*Task statement*: What is needed is the whole of the data, set down exactly.

------ Supplied records

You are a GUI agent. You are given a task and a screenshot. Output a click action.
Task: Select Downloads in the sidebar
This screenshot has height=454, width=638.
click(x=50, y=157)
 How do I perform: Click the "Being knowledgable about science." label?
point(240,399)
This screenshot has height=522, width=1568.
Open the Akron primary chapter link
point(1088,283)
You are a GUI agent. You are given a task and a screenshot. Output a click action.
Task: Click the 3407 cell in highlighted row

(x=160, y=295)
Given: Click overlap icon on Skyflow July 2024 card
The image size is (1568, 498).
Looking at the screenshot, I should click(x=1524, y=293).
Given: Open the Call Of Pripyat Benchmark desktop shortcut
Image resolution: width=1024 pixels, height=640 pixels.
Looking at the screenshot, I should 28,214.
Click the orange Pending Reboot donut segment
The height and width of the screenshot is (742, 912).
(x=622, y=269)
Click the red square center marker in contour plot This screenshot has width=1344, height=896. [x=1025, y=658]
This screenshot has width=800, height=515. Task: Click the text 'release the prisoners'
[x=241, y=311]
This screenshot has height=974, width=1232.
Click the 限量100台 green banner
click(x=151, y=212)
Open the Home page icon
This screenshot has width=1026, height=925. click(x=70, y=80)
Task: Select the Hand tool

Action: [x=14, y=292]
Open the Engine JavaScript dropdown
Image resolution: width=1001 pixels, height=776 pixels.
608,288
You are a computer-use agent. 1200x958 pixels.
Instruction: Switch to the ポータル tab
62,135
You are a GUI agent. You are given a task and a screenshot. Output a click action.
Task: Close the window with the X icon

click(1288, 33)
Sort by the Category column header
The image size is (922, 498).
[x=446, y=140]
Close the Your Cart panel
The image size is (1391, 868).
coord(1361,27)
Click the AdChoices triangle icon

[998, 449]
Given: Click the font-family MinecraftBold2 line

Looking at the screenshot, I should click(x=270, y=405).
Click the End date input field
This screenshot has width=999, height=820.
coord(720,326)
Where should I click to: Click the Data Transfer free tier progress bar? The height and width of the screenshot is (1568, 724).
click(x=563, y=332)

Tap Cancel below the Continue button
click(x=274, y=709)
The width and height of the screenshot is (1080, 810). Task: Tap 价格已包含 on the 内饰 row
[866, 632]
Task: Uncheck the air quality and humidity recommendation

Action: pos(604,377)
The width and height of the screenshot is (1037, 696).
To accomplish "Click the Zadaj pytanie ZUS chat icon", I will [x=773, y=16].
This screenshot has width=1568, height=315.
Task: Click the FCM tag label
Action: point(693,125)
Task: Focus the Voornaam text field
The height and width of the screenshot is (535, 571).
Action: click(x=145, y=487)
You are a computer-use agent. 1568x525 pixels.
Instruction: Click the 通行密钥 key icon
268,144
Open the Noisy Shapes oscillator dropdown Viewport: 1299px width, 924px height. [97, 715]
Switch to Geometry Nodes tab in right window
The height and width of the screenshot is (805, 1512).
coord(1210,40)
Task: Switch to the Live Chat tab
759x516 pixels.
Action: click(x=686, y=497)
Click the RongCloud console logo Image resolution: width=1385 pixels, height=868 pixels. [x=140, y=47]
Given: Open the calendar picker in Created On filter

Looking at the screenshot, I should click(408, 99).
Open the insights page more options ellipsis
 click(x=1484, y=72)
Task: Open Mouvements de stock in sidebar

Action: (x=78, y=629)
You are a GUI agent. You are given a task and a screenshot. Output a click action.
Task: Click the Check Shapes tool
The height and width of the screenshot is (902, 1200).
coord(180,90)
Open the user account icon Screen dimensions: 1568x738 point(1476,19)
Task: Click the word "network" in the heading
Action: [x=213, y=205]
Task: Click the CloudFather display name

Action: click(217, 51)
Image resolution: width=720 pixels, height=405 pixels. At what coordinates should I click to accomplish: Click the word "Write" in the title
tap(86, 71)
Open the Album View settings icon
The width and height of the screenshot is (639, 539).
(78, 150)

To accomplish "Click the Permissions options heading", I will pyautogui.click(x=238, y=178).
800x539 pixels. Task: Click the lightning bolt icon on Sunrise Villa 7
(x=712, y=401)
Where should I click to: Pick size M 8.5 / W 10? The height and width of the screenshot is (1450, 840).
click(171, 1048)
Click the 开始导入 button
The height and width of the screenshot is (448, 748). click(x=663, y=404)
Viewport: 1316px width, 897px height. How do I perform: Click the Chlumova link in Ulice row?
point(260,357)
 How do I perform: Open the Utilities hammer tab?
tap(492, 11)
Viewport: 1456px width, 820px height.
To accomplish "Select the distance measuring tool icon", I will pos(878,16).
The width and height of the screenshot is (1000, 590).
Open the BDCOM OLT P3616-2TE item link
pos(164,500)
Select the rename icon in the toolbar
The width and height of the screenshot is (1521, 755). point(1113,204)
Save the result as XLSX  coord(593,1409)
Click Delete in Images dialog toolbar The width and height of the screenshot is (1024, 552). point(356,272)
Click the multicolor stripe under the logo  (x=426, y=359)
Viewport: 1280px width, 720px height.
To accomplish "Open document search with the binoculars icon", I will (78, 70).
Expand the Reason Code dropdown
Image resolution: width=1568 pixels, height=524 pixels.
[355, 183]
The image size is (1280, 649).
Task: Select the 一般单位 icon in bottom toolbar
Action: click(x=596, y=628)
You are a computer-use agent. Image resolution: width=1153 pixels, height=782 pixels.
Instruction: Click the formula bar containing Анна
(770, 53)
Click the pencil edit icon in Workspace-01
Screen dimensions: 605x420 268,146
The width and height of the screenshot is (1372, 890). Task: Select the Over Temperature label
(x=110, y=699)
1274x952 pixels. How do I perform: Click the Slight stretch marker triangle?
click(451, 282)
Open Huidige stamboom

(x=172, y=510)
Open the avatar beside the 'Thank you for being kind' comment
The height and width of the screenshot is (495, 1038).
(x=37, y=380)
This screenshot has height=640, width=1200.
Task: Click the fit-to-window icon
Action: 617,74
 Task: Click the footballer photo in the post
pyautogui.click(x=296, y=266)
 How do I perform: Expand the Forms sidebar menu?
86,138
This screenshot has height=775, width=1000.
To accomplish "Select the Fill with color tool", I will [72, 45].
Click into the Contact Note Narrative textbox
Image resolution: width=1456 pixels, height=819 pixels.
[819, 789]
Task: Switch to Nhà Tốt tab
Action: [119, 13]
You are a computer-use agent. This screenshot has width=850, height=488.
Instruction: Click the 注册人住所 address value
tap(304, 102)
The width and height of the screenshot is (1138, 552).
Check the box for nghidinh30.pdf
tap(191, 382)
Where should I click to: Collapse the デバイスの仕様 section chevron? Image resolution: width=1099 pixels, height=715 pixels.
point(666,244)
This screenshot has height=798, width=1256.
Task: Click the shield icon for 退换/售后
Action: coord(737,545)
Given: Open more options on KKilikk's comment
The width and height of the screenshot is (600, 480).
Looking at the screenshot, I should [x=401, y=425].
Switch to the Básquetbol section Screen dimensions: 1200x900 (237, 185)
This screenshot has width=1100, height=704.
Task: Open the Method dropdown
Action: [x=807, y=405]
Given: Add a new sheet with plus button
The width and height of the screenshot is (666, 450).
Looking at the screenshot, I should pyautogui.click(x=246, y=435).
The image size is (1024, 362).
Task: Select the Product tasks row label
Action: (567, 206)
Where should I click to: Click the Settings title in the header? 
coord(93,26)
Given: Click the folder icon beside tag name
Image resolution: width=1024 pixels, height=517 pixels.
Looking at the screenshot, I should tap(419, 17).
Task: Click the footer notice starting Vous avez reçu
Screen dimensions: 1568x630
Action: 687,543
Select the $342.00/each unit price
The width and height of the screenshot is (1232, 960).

------------

*Response to this exercise*:
You are a GUI agent. You are given a task and a screenshot. Output a click action.
Task: Select Downloads in the sidebar
This screenshot has height=454, width=638.
click(x=50, y=157)
 How do I perform: Click the "Being knowledgable about science." label?
point(240,399)
This screenshot has height=522, width=1568.
Open the Akron primary chapter link
point(1088,283)
You are a GUI agent. You are given a task and a screenshot. Output a click action.
Task: Click the 3407 cell in highlighted row

(x=160, y=295)
Given: Click overlap icon on Skyflow July 2024 card
The image size is (1568, 498).
Looking at the screenshot, I should click(x=1524, y=293).
Given: Open the Call Of Pripyat Benchmark desktop shortcut
Image resolution: width=1024 pixels, height=640 pixels.
Looking at the screenshot, I should 28,214.
Click the orange Pending Reboot donut segment
The height and width of the screenshot is (742, 912).
(x=622, y=269)
Click the red square center marker in contour plot This screenshot has width=1344, height=896. [x=1025, y=658]
This screenshot has width=800, height=515. Task: Click the text 'release the prisoners'
[x=241, y=311]
This screenshot has height=974, width=1232.
Click the 限量100台 green banner
click(x=151, y=212)
Open the Home page icon
This screenshot has width=1026, height=925. click(x=70, y=80)
Task: Select the Hand tool

Action: [x=14, y=292]
Open the Engine JavaScript dropdown
Image resolution: width=1001 pixels, height=776 pixels.
608,288
You are a computer-use agent. 1200x958 pixels.
Instruction: Switch to the ポータル tab
62,135
You are a GUI agent. You are given a task and a screenshot. Output a click action.
Task: Close the window with the X icon

click(1288, 33)
Sort by the Category column header
The image size is (922, 498).
[x=446, y=140]
Close the Your Cart panel
The image size is (1391, 868).
coord(1361,27)
Click the AdChoices triangle icon

[998, 449]
Given: Click the font-family MinecraftBold2 line

Looking at the screenshot, I should click(x=270, y=405).
Click the End date input field
This screenshot has width=999, height=820.
coord(720,326)
Where should I click to: Click the Data Transfer free tier progress bar? The height and width of the screenshot is (1568, 724).
click(x=563, y=332)

Tap Cancel below the Continue button
click(x=274, y=709)
The width and height of the screenshot is (1080, 810). Task: Tap 价格已包含 on the 内饰 row
[866, 632]
Task: Uncheck the air quality and humidity recommendation

Action: pos(604,377)
The width and height of the screenshot is (1037, 696).
To accomplish "Click the Zadaj pytanie ZUS chat icon", I will [x=773, y=16].
This screenshot has width=1568, height=315.
Task: Click the FCM tag label
Action: point(693,125)
Task: Focus the Voornaam text field
The height and width of the screenshot is (535, 571).
Action: click(x=145, y=487)
You are a computer-use agent. 1568x525 pixels.
Instruction: Click the 通行密钥 key icon
268,144
Open the Noisy Shapes oscillator dropdown Viewport: 1299px width, 924px height. [97, 715]
Switch to Geometry Nodes tab in right window
The height and width of the screenshot is (805, 1512).
coord(1210,40)
Task: Switch to the Live Chat tab
759x516 pixels.
Action: click(x=686, y=497)
Click the RongCloud console logo Image resolution: width=1385 pixels, height=868 pixels. [x=140, y=47]
Given: Open the calendar picker in Created On filter

Looking at the screenshot, I should click(408, 99).
Open the insights page more options ellipsis
 click(x=1484, y=72)
Task: Open Mouvements de stock in sidebar

Action: (x=78, y=629)
You are a GUI agent. You are given a task and a screenshot. Output a click action.
Task: Click the Check Shapes tool
The height and width of the screenshot is (902, 1200).
coord(180,90)
Open the user account icon Screen dimensions: 1568x738 point(1476,19)
Task: Click the word "network" in the heading
Action: [x=213, y=205]
Task: Click the CloudFather display name

Action: click(217, 51)
Image resolution: width=720 pixels, height=405 pixels. At what coordinates should I click to accomplish: Click the word "Write" in the title
tap(86, 71)
Open the Album View settings icon
The width and height of the screenshot is (639, 539).
(78, 150)

To accomplish "Click the Permissions options heading", I will pyautogui.click(x=238, y=178).
800x539 pixels. Task: Click the lightning bolt icon on Sunrise Villa 7
(x=712, y=401)
Where should I click to: Pick size M 8.5 / W 10? The height and width of the screenshot is (1450, 840).
click(171, 1048)
Click the 开始导入 button
The height and width of the screenshot is (448, 748). click(x=663, y=404)
Viewport: 1316px width, 897px height. How do I perform: Click the Chlumova link in Ulice row?
point(260,357)
 How do I perform: Open the Utilities hammer tab?
tap(492, 11)
Viewport: 1456px width, 820px height.
To accomplish "Select the distance measuring tool icon", I will pos(878,16).
The width and height of the screenshot is (1000, 590).
Open the BDCOM OLT P3616-2TE item link
pos(164,500)
Select the rename icon in the toolbar
The width and height of the screenshot is (1521, 755). point(1113,204)
Save the result as XLSX  coord(593,1409)
Click Delete in Images dialog toolbar The width and height of the screenshot is (1024, 552). point(356,272)
Click the multicolor stripe under the logo  (x=426, y=359)
Viewport: 1280px width, 720px height.
To accomplish "Open document search with the binoculars icon", I will (78, 70).
Expand the Reason Code dropdown
Image resolution: width=1568 pixels, height=524 pixels.
[355, 183]
The image size is (1280, 649).
Task: Select the 一般单位 icon in bottom toolbar
Action: click(x=596, y=628)
You are a computer-use agent. Image resolution: width=1153 pixels, height=782 pixels.
Instruction: Click the formula bar containing Анна
(770, 53)
Click the pencil edit icon in Workspace-01
Screen dimensions: 605x420 268,146
The width and height of the screenshot is (1372, 890). Task: Select the Over Temperature label
(x=110, y=699)
1274x952 pixels. How do I perform: Click the Slight stretch marker triangle?
click(451, 282)
Open Huidige stamboom

(x=172, y=510)
Open the avatar beside the 'Thank you for being kind' comment
The height and width of the screenshot is (495, 1038).
(x=37, y=380)
This screenshot has height=640, width=1200.
Task: Click the fit-to-window icon
Action: 617,74
 Task: Click the footballer photo in the post
pyautogui.click(x=296, y=266)
 How do I perform: Expand the Forms sidebar menu?
86,138
This screenshot has height=775, width=1000.
To accomplish "Select the Fill with color tool", I will [72, 45].
Click into the Contact Note Narrative textbox
Image resolution: width=1456 pixels, height=819 pixels.
[819, 789]
Task: Switch to Nhà Tốt tab
Action: [119, 13]
You are a computer-use agent. This screenshot has width=850, height=488.
Instruction: Click the 注册人住所 address value
tap(304, 102)
The width and height of the screenshot is (1138, 552).
Check the box for nghidinh30.pdf
tap(191, 382)
Where should I click to: Collapse the デバイスの仕様 section chevron? Image resolution: width=1099 pixels, height=715 pixels.
point(666,244)
This screenshot has height=798, width=1256.
Task: Click the shield icon for 退换/售后
Action: coord(737,545)
Given: Open more options on KKilikk's comment
The width and height of the screenshot is (600, 480).
Looking at the screenshot, I should [x=401, y=425].
Switch to the Básquetbol section Screen dimensions: 1200x900 (237, 185)
This screenshot has width=1100, height=704.
Task: Open the Method dropdown
Action: [x=807, y=405]
Given: Add a new sheet with plus button
The width and height of the screenshot is (666, 450).
Looking at the screenshot, I should pyautogui.click(x=246, y=435).
The image size is (1024, 362).
Task: Select the Product tasks row label
Action: (567, 206)
Where should I click to: Click the Settings title in the header? 
coord(93,26)
Given: Click the folder icon beside tag name
Image resolution: width=1024 pixels, height=517 pixels.
Looking at the screenshot, I should tap(419, 17).
Task: Click the footer notice starting Vous avez reçu
Screen dimensions: 1568x630
Action: 687,543
Select the $342.00/each unit price
The width and height of the screenshot is (1232, 960).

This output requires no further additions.